Nipawin Bible College
- Other name: NBC
- Former names: Two Rivers Bible Institute (1934-1957) Nipawin Bible Institute (1957-2007)
- Type: Private
- Established: 1934
- President: Jason Elford
- Faculty: 5
- Administrative staff: 11
- Students: 50
- Location: Nipawin, Saskatchewan, Canada 53°20′3.97″N 104°1′50.17″W﻿ / ﻿53.3344361°N 104.0306028°W
- Campus: Rural 110 acres (45 ha);
- Colours: Blue & gold
- Nickname: Royals
- Website: www.nipawin.org

= Nipawin Bible College =

Christian college in Saskatchewan, Canada

Nipawin Bible College is an evangelical nondenominational training school on a 110 acre site just south of Nipawin, Saskatchewan, Canada. Jason Elford is currently the President at the college.

==History==
Nipawin Bible College, incorporated as Two Rivers Bible Institute (TRBI), was founded in 1934 at the height of the Great Depression. Its first campus was located at the fork where the Leather River joins with the Carrot River. In 1957, after several years of damaging floods, the school relocated to its present campus 1 mi south of Nipawin, Saskatchewan.

==Campus==
Nipawin Bible College owns 110 acres (45 ha) of land just south of Nipawin, Saskatchewan. Of this land approximately 30 acres is developed for Campus use.
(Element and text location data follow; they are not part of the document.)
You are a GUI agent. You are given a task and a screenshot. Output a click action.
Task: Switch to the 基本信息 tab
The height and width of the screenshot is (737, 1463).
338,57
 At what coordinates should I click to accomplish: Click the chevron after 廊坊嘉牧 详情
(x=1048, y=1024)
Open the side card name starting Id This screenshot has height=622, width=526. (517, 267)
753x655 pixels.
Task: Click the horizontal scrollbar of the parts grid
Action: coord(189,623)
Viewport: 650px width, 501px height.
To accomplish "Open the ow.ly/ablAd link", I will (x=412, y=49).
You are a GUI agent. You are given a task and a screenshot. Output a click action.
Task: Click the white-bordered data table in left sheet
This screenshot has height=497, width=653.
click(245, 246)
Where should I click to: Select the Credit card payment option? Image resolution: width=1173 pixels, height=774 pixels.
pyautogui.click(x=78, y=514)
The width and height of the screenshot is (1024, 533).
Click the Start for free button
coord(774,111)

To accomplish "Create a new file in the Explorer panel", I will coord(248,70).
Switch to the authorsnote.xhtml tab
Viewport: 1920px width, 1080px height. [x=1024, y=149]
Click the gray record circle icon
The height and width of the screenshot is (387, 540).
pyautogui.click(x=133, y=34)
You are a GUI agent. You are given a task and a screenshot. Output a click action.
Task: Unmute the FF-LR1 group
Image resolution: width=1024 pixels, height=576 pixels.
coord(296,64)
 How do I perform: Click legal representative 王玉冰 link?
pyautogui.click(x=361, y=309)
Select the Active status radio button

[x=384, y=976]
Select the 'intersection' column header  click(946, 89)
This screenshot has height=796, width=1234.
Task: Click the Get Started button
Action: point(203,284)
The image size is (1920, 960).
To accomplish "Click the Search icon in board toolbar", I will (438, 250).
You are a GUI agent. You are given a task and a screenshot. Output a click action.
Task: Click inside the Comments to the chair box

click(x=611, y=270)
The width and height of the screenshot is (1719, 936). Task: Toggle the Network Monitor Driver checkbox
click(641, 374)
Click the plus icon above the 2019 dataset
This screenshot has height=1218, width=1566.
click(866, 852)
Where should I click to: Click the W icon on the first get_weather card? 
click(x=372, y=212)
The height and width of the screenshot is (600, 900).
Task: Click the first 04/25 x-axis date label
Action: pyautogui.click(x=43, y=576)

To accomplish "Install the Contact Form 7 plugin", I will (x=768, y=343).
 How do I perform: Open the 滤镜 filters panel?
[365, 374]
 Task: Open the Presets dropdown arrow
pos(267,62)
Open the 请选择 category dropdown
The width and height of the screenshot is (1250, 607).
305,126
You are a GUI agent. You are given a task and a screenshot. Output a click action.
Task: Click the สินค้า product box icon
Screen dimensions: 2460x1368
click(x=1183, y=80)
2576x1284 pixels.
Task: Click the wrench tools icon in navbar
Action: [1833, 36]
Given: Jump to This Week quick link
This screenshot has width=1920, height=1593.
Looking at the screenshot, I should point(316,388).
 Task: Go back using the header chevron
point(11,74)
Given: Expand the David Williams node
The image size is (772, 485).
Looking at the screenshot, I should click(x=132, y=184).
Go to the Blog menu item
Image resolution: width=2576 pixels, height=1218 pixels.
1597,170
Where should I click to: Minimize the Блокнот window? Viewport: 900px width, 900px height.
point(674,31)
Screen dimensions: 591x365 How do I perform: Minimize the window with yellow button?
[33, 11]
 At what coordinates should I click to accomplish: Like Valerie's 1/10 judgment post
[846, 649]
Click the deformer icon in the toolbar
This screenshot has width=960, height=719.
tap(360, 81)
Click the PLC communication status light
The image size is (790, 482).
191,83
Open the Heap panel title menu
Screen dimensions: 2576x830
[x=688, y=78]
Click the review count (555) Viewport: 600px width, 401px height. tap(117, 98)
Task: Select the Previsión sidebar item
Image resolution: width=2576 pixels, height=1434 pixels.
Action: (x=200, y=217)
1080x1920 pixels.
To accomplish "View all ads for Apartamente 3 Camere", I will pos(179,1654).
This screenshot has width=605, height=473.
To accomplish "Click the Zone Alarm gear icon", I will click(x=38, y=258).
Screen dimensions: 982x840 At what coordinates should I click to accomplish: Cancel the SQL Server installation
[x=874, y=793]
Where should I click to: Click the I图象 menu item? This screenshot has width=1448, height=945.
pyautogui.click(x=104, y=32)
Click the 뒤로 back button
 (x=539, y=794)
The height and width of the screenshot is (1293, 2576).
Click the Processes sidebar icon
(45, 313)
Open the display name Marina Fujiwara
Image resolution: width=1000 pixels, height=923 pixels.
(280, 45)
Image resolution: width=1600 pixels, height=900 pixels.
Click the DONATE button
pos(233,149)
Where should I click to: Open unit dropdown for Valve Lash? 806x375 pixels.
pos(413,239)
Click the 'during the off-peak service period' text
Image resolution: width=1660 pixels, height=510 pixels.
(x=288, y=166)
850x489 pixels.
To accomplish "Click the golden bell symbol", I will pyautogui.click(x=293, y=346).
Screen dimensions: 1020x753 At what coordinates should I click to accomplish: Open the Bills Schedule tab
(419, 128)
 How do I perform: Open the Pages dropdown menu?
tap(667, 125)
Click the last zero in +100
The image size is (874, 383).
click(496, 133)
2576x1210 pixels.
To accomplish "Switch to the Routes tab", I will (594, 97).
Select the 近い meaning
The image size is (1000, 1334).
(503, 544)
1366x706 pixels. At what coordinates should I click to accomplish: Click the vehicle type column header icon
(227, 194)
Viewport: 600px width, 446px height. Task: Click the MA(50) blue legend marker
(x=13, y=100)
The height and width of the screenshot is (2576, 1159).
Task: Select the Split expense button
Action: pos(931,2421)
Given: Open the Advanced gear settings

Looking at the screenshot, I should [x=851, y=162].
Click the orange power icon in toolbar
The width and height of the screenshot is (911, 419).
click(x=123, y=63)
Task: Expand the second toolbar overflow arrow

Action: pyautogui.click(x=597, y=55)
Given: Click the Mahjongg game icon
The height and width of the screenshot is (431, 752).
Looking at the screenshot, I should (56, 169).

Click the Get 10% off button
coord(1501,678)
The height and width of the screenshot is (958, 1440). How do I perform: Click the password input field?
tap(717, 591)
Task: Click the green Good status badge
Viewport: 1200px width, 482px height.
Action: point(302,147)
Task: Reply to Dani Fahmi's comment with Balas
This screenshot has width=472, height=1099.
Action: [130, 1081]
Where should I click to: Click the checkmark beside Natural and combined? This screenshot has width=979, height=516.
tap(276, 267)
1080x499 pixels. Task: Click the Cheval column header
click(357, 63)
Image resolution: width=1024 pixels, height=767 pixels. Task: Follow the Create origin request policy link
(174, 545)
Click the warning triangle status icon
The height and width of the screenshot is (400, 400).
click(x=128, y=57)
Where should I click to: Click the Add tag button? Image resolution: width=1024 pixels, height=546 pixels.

The campus uses five main buildings:

- Art Linsey Education Centre (classrooms, library, chapel, administration, book store)
- Rempel Auditorium (housing the Leppington Student Centre and gymnasium)
- Snider Hall (ladies residence)
- Baxter Hall (men's residence)
- Dining Hall (with fitness centre in basement)

Four single home dwellings sit on campus, along with a four-unit complex. Additionally, a four-unit townhouse building called "Evans Place" sits close to the Baxter Hall. There is a mobile home on campus as well.
In December 2014, Nipawin Bible College went online with what was then tied for the largest array of solar panels in the province of Saskatchewan. At over 7000 square feet and producing 150,000 kilowatt-hours (kWh) of electricity, the college is able to save approximately $17,000 annually at 2015 electricity rates.

==Programs==

NBC offers programs from 1 to 4 years. Available programs are Foundations For Life, Christian Ministry Diploma, Bachelor of Christian Ministry, Bachelor of Arts in Biblical Studies, Bachelor of Arts in Pastoral Ministry, and Certificate of Selected Studies.

==Athletics==
The colleges athletic team, Nipawin Royals are a former member of the Prairie Athletic Conference in indoor and outdoor soccer. Currently the school competes in the Nipawin Indoor Soccer League and on campus intramural leagues.